---- Фрагмент документа

При среднегодовой добыче, скажем, в 10 тонн запас в 320 тонн образовывался за 32 года... Но золото в Японии добывали веками из еще неистощенных месторождений — пусть и примитивными способами. И золото это в период самоизоляции веками из страны не уходило.

Так что склонность к знанию — склонностью; умное, общественно состоятельное поведение японских «верхов» (в отличие от «верхов» российских) — поведением; налоги — налогами; займы — займами; эксплуатация — эксплуатацией и Кюоику-Хомбу — Кюоику-Хомбой...

Но не забудем и то японское золото, которое дала Японии сама Япония, а точнее — ее недра...

После Русско-японской войны Россия и Япония числить друг друга в друзьях уже не могли. Япония «дружила» с другими — с Англией, со Штатами, но этим японским «друзьям» было бы уместно задать вопрос: «Против кого дружите?»

Ответ же был однозначным — против России.

Япония тем временем крепла и все более рассматривала как своего главного потенциального соперника уже не Россию, а Соединенные Штаты. При этом Япония не очень-то стремилась обезопасить себя с «западного» тыла за счет умной «русской» политики. Она уже не брала Россию в серьезный расчет. Я подчеркну это для тех, кто склонен рассматривать царствование Николая Второго как некий расцвет России. А вот японцы — из своего дальневосточного далека — особых перспективных помех себе со стороны русских не видели...

Конечно, и воинственные взгляды в сторону Америки, и снисходительные взгляды в сторону России были политикой авантюры. И осмотрительные вроде бы по натуре японцы вели себя тут до удивительного безрассудно — если иметь в виду дальние геополитические перспективы.

Думаю, что тут их — при всей их энергии и трудолюбии — подводила та же особенность истории страны, которая им и помогла быстро стать на ноги. Я имею в виду более чем двухвековую самоизоляцию Японии. Наглухо отгородившись от внешнего мира, японцы избежали полуколониальной участи и сохранили самобытность. Внешний же мир — в период изоляции от него — они высокомерно рассматривали как «варварский».

--------
---- Доступные данные

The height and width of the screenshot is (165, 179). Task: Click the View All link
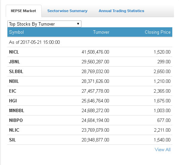pyautogui.click(x=163, y=150)
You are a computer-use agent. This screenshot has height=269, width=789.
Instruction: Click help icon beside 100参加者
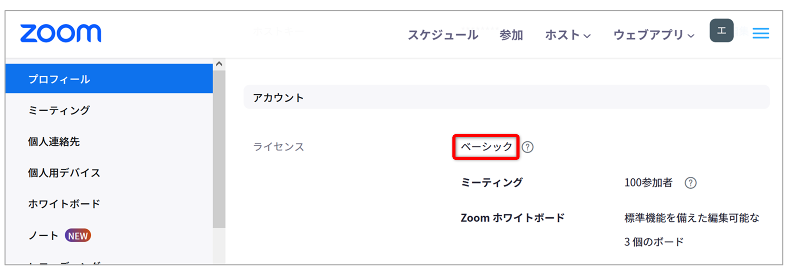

--------

◆ Условие задания
Какие факторы перечислены через точку с запятой в предложении фрагмента о Японии, которое начинается словами «Так что склонность к знанию»? Назовите все.

◆ Ответ
- склонность к знанию
- умное, общественно состоятельное поведение японских «верхов»
- налоги
- займы
- эксплуатация
- Кюоику-Хомбу